IITM professor bags national award for research on carbon sequestration

Rajnish Kumar has been working on ways to sequester CO2 from atmosphere

Published - November 19, 2023 10:17 pm IST

Professor Rajnish Kumar received the prestigious 2022 Shanti Swarup Bhatnagar award for his three-year research on ways to return CO2 to earth.

Professor Rajnish Kumar received the prestigious 2022 Shanti Swarup Bhatnagar award for his three-year research on ways to return CO2 to earth. | Photo Credit: Special Arrangement.

Rajnish Kumar, a faculty member in the chemical engineering department of the Indian Institute of Technology Madras (IITM), who has bagged the Shanti Swarup Bhatnagar award in the field of engineering for the year 2022, has been pursuing research on sequestering carbon dioxide (CO2), a process by which carbon is returned to earth. Prof. Kumar has been working on the project for the last three years and his research got him the award. 

CO2 is produced when vehicles use fuel. Industries, especially cement, chemical and synthetic fuel production, emit CO2. While design improvement in vehicles reduced the emission of sulphur and nitrogen oxide gases, the challenge is to capture CO2 from the atmosphere, especially from industries, says Prof. Kumar.  

In the pre-industrialisation era, CO2 emission was below 300ppm, but in the last 100 years it has gone up to 420ppm and is predicted to go up to 1000ppm by in the future. “The point is whether 1000ppm will result in change in weather conditions or will there be other changes,” he points out.  

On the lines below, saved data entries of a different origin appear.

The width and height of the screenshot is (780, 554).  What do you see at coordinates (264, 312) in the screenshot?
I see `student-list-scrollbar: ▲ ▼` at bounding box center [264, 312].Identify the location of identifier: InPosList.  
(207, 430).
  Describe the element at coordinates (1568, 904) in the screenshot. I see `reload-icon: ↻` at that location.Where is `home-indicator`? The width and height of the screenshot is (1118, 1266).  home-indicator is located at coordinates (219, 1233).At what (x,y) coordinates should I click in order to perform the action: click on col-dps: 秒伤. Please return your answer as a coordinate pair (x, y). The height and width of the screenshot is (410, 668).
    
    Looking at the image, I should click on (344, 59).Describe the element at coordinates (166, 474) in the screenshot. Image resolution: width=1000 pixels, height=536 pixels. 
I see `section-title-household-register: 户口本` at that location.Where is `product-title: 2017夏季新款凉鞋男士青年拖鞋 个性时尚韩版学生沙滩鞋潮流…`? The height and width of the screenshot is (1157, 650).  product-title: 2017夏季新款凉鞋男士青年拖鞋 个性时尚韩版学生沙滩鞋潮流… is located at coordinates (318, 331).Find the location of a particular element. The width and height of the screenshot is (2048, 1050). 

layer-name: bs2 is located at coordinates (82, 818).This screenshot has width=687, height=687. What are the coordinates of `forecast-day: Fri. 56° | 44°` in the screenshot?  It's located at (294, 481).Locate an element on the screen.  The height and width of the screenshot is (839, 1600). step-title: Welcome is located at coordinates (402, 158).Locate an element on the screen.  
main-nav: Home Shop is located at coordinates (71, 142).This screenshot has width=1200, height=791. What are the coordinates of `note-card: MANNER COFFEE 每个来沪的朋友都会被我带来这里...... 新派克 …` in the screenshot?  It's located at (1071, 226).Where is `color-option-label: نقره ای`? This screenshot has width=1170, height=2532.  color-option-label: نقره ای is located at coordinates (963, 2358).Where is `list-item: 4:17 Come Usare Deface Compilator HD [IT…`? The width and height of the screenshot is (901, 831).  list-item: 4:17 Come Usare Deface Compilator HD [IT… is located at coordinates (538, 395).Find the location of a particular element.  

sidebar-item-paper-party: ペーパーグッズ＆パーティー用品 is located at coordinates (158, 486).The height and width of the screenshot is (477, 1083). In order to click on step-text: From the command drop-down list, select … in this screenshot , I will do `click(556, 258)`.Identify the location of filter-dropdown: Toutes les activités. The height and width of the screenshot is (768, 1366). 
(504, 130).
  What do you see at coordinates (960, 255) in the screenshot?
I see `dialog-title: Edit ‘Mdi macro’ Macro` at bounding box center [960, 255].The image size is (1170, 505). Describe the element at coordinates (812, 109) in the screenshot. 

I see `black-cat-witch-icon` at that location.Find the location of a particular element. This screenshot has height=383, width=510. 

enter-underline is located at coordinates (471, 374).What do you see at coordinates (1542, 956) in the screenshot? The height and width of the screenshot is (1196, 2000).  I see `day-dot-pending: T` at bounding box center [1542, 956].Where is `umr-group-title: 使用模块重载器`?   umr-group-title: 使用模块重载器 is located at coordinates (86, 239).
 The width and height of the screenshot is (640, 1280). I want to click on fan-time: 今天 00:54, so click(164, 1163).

Currently, India produces 2.8 billion tonnes of CO2 a year, the professor explained. Researchers are trying to find ways to cut CO2 emissions in cement, steel and chemical industries as it is easier than to capture CO2 emitted from vehicles. 

The second research challenge scientists are working on is synthesising an inexpensive material to capture the CO2.  

“It costs ₹4.50 to capture one kg of CO2 from point source today. This means, to produce 1 kilowatt hour of electricity one has to roughly, on an average, produce 1 kg of CO2 by coal. The electricity cost will double just for capturing CO2. The problem arises due to the scale,” he explained.  

While researchers have found ways to store carbon, the problem is how to store CO2 once it is captured. Then, of course, breaking down CO2 into carbon and oxygen, for which hydrogen is required. 

“CO2 was generated because we combusted oxygen to create CO2. But to break down CO2, we again need energy and hydrogen. We do not know yet how to store hydrogen, a low-density gas,” he observes.   

Planting trees is not a viable solution as even farming consumes water, Prof. Kumar says. A kilo of sugar comes from 3,000 kg of water used to produce the product, he argues. “We are disturbing the equilibrium. The challenge is to educate people and it cannot be achieved overnight; it requires longer period of sustained effort. Can we really turn it around in 10 to 15 years? We must plan for the next 500 years. That is the kind of futuristic thinking we rely on,” he concludes.